### WHAT THE EXERCISE ASKS
Would you count how many lines of the material below hold the string "computer"? Give only the number.

### RECORDS SHOWN
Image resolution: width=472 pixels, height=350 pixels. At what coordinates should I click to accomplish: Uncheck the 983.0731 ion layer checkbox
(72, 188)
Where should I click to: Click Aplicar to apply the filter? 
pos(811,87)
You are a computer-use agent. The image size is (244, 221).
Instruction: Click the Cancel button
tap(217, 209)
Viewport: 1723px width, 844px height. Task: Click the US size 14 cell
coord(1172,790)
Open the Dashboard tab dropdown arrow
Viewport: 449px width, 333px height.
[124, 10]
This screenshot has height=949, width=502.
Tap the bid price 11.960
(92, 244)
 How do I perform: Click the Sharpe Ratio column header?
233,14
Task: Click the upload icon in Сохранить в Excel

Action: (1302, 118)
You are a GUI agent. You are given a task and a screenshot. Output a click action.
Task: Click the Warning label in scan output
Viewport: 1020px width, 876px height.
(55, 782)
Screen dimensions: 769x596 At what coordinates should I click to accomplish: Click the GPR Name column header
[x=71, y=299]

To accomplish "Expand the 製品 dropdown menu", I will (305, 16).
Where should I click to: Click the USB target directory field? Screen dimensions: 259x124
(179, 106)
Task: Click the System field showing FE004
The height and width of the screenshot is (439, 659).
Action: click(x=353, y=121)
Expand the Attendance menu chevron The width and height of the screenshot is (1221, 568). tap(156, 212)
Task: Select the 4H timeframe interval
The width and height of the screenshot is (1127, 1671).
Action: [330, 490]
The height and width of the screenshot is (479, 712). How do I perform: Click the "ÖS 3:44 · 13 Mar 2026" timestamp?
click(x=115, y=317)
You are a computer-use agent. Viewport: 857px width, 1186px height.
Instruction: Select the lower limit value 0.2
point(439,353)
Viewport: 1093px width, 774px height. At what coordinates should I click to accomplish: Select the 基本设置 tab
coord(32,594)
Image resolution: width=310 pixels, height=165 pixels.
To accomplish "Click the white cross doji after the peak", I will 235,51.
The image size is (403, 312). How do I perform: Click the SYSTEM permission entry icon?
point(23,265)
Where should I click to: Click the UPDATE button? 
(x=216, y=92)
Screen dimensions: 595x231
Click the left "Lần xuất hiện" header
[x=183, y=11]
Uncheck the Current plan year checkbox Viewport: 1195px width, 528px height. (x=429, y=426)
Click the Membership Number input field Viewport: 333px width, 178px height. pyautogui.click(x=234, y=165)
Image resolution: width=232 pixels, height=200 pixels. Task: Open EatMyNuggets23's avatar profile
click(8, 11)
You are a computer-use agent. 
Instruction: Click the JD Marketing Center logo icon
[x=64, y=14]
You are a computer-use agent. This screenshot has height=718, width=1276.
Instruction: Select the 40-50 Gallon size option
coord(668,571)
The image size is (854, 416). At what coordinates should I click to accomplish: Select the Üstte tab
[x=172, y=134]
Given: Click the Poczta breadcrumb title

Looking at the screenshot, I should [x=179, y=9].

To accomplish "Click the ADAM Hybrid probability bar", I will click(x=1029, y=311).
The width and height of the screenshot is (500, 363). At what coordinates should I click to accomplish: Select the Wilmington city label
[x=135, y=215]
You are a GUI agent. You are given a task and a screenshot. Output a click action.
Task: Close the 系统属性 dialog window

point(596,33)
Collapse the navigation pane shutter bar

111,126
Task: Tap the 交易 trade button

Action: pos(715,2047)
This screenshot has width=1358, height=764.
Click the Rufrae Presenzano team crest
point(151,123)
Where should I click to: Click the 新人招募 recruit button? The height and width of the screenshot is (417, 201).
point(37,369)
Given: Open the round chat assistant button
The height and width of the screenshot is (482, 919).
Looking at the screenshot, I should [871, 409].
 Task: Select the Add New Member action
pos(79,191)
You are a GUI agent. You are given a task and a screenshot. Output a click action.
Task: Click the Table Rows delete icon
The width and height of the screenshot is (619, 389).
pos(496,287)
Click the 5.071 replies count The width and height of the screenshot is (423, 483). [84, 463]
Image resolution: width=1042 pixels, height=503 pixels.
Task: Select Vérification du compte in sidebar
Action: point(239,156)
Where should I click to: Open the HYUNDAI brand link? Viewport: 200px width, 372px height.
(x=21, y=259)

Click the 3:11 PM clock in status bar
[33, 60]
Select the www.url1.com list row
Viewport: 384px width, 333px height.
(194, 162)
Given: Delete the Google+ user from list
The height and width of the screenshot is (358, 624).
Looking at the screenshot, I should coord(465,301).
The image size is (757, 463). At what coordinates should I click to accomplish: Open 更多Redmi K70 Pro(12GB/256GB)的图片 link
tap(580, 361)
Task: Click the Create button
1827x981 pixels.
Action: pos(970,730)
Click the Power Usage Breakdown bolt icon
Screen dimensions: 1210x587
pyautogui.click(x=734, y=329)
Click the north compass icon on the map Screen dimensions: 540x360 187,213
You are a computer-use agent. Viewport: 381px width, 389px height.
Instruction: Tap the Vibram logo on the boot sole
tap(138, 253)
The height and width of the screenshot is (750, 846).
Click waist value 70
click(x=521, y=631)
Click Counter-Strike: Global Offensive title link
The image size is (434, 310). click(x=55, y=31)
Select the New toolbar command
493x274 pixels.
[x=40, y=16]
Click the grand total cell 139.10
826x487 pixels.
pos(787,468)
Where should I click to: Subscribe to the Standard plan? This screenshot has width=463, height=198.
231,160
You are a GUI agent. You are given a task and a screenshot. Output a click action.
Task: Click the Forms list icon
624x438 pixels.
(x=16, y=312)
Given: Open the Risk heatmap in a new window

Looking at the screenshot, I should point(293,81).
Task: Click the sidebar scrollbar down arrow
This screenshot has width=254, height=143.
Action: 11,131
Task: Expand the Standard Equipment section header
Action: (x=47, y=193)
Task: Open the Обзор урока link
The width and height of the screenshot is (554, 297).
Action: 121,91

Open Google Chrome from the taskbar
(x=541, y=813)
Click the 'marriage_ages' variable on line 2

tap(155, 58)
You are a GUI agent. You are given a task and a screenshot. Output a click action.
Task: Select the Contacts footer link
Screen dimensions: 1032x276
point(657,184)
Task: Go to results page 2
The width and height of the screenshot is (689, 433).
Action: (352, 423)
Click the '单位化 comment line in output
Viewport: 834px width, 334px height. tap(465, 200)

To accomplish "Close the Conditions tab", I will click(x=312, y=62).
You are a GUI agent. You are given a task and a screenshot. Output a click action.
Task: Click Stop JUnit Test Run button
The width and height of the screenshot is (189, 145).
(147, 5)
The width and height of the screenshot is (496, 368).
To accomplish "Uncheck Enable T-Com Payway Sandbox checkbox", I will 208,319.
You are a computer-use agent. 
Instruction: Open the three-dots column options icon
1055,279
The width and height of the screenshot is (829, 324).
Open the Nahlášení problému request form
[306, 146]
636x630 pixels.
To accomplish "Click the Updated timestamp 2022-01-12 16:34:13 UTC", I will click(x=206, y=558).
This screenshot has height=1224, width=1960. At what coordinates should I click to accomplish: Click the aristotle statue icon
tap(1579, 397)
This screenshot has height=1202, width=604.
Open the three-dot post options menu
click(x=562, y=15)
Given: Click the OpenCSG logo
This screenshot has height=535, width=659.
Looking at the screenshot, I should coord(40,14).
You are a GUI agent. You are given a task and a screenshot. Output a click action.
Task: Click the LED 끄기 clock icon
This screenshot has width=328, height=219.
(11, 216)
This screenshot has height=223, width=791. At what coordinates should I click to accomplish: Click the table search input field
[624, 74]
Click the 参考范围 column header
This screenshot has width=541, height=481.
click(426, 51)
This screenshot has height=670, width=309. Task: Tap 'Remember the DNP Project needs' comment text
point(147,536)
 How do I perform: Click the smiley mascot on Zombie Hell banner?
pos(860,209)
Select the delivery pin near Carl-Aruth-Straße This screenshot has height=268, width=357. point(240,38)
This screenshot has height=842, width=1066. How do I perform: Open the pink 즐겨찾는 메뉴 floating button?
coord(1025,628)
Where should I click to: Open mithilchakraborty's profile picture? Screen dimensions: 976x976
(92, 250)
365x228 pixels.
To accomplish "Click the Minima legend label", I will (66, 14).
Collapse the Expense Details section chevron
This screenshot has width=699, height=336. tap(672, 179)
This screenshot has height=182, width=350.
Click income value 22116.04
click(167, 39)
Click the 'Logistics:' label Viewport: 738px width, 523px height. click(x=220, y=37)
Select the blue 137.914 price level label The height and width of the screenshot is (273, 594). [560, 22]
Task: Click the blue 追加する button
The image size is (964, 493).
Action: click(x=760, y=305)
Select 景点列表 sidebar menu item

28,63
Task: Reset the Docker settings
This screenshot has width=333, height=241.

### REPLY TO THE TASK
6